**DATA EXTRACTS**

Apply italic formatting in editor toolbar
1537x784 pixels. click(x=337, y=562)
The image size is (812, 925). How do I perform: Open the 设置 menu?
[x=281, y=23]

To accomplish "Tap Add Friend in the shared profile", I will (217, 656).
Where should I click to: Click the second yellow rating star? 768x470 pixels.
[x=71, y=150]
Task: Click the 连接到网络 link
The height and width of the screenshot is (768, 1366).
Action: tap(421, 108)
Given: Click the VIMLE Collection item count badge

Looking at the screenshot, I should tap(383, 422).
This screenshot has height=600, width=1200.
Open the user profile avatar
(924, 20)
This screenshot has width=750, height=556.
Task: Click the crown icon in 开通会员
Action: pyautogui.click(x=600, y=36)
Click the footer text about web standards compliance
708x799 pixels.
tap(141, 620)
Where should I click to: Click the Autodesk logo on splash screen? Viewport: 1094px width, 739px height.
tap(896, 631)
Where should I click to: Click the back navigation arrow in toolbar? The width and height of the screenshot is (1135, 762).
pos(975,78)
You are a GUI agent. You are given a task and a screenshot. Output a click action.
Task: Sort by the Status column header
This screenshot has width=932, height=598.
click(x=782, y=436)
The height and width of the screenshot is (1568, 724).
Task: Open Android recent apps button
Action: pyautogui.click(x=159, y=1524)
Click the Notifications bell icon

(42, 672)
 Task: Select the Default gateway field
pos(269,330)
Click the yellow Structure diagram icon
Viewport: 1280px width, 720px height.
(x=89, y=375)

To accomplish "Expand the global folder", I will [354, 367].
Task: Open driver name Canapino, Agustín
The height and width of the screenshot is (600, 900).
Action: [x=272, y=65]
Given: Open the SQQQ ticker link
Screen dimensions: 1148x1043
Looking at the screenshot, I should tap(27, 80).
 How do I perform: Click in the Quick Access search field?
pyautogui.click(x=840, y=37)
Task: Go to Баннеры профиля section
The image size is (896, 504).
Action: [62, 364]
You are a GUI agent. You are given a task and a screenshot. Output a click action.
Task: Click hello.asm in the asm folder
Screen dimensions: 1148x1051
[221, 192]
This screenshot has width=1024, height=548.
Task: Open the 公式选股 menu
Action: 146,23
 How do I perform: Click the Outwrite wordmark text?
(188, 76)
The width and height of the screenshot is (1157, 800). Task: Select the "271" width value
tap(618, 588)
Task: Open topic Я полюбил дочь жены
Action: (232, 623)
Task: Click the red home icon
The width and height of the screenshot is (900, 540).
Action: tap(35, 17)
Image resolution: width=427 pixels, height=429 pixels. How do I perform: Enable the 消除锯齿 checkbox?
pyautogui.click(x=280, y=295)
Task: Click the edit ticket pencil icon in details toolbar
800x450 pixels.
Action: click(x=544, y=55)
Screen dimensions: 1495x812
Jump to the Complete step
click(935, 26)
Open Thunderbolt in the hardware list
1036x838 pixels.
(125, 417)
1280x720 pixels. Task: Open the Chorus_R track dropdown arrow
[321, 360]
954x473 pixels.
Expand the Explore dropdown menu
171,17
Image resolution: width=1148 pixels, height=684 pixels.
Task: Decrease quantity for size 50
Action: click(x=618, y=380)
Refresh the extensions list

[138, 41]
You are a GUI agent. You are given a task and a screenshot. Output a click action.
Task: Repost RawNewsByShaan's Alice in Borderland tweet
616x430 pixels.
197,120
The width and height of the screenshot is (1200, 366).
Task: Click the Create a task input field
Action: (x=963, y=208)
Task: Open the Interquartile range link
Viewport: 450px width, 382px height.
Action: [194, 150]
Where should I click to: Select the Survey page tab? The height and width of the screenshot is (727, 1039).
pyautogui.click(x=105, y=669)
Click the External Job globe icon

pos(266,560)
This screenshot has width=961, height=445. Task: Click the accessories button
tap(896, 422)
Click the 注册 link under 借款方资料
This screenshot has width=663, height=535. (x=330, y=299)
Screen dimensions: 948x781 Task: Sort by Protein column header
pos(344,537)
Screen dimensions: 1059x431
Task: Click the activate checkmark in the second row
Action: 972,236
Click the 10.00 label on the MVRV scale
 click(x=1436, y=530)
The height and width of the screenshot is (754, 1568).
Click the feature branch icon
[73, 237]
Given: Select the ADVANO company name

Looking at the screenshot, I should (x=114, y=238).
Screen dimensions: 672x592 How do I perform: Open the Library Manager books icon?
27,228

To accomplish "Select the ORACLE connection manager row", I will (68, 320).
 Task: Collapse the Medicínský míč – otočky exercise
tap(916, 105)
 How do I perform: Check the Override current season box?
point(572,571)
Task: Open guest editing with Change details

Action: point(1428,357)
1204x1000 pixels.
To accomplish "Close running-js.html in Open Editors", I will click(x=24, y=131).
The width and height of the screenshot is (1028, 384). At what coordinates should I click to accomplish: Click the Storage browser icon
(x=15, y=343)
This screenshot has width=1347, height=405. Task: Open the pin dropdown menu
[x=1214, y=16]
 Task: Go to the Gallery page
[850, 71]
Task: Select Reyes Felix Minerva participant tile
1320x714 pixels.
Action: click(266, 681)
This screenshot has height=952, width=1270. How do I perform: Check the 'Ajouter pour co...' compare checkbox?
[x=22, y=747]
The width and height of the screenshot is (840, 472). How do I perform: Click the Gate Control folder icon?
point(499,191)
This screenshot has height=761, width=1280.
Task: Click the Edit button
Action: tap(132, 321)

**ASSIGNED TASK**
Output all of the material, please, exactly as it stands.

**ANSWER FOR THE TASK**
Apply italic formatting in editor toolbar
1537x784 pixels. click(x=337, y=562)
The image size is (812, 925). How do I perform: Open the 设置 menu?
[x=281, y=23]

To accomplish "Tap Add Friend in the shared profile", I will (217, 656).
Where should I click to: Click the second yellow rating star? 768x470 pixels.
[x=71, y=150]
Task: Click the 连接到网络 link
The height and width of the screenshot is (768, 1366).
Action: tap(421, 108)
Given: Click the VIMLE Collection item count badge

Looking at the screenshot, I should tap(383, 422).
This screenshot has height=600, width=1200.
Open the user profile avatar
(924, 20)
This screenshot has width=750, height=556.
Task: Click the crown icon in 开通会员
Action: pyautogui.click(x=600, y=36)
Click the footer text about web standards compliance
708x799 pixels.
tap(141, 620)
Where should I click to: Click the Autodesk logo on splash screen? Viewport: 1094px width, 739px height.
tap(896, 631)
Where should I click to: Click the back navigation arrow in toolbar? The width and height of the screenshot is (1135, 762).
pos(975,78)
You are a GUI agent. You are given a task and a screenshot. Output a click action.
Task: Sort by the Status column header
This screenshot has width=932, height=598.
click(x=782, y=436)
The height and width of the screenshot is (1568, 724).
Task: Open Android recent apps button
Action: pyautogui.click(x=159, y=1524)
Click the Notifications bell icon

(42, 672)
 Task: Select the Default gateway field
pos(269,330)
Click the yellow Structure diagram icon
Viewport: 1280px width, 720px height.
(x=89, y=375)

To accomplish "Expand the global folder", I will [354, 367].
Task: Open driver name Canapino, Agustín
The height and width of the screenshot is (600, 900).
Action: [x=272, y=65]
Given: Open the SQQQ ticker link
Screen dimensions: 1148x1043
Looking at the screenshot, I should tap(27, 80).
 How do I perform: Click in the Quick Access search field?
pyautogui.click(x=840, y=37)
Task: Go to Баннеры профиля section
The image size is (896, 504).
Action: [62, 364]
You are a GUI agent. You are given a task and a screenshot. Output a click action.
Task: Click hello.asm in the asm folder
Screen dimensions: 1148x1051
[221, 192]
This screenshot has width=1024, height=548.
Task: Open the 公式选股 menu
Action: 146,23
 How do I perform: Click the Outwrite wordmark text?
(188, 76)
The width and height of the screenshot is (1157, 800). Task: Select the "271" width value
tap(618, 588)
Task: Open topic Я полюбил дочь жены
Action: (232, 623)
Task: Click the red home icon
The width and height of the screenshot is (900, 540).
Action: tap(35, 17)
Image resolution: width=427 pixels, height=429 pixels. How do I perform: Enable the 消除锯齿 checkbox?
pyautogui.click(x=280, y=295)
Task: Click the edit ticket pencil icon in details toolbar
800x450 pixels.
Action: click(x=544, y=55)
Screen dimensions: 1495x812
Jump to the Complete step
click(935, 26)
Open Thunderbolt in the hardware list
1036x838 pixels.
(125, 417)
1280x720 pixels. Task: Open the Chorus_R track dropdown arrow
[321, 360]
954x473 pixels.
Expand the Explore dropdown menu
171,17
Image resolution: width=1148 pixels, height=684 pixels.
Task: Decrease quantity for size 50
Action: click(x=618, y=380)
Refresh the extensions list

[138, 41]
You are a GUI agent. You are given a task and a screenshot. Output a click action.
Task: Repost RawNewsByShaan's Alice in Borderland tweet
616x430 pixels.
197,120
The width and height of the screenshot is (1200, 366).
Task: Click the Create a task input field
Action: (x=963, y=208)
Task: Open the Interquartile range link
Viewport: 450px width, 382px height.
Action: [194, 150]
Where should I click to: Select the Survey page tab? The height and width of the screenshot is (727, 1039).
pyautogui.click(x=105, y=669)
Click the External Job globe icon

pos(266,560)
This screenshot has width=961, height=445. Task: Click the accessories button
tap(896, 422)
Click the 注册 link under 借款方资料
This screenshot has width=663, height=535. (x=330, y=299)
Screen dimensions: 948x781 Task: Sort by Protein column header
pos(344,537)
Screen dimensions: 1059x431
Task: Click the activate checkmark in the second row
Action: 972,236
Click the 10.00 label on the MVRV scale
 click(x=1436, y=530)
The height and width of the screenshot is (754, 1568).
Click the feature branch icon
[73, 237]
Given: Select the ADVANO company name

Looking at the screenshot, I should (x=114, y=238).
Screen dimensions: 672x592 How do I perform: Open the Library Manager books icon?
27,228

To accomplish "Select the ORACLE connection manager row", I will (68, 320).
 Task: Collapse the Medicínský míč – otočky exercise
tap(916, 105)
 How do I perform: Check the Override current season box?
point(572,571)
Task: Open guest editing with Change details

Action: point(1428,357)
1204x1000 pixels.
To accomplish "Close running-js.html in Open Editors", I will click(x=24, y=131).
The width and height of the screenshot is (1028, 384). At what coordinates should I click to accomplish: Click the Storage browser icon
(x=15, y=343)
This screenshot has width=1347, height=405. Task: Open the pin dropdown menu
[x=1214, y=16]
 Task: Go to the Gallery page
[850, 71]
Task: Select Reyes Felix Minerva participant tile
1320x714 pixels.
Action: click(266, 681)
This screenshot has height=952, width=1270. How do I perform: Check the 'Ajouter pour co...' compare checkbox?
[x=22, y=747]
The width and height of the screenshot is (840, 472). How do I perform: Click the Gate Control folder icon?
point(499,191)
This screenshot has height=761, width=1280.
Task: Click the Edit button
Action: tap(132, 321)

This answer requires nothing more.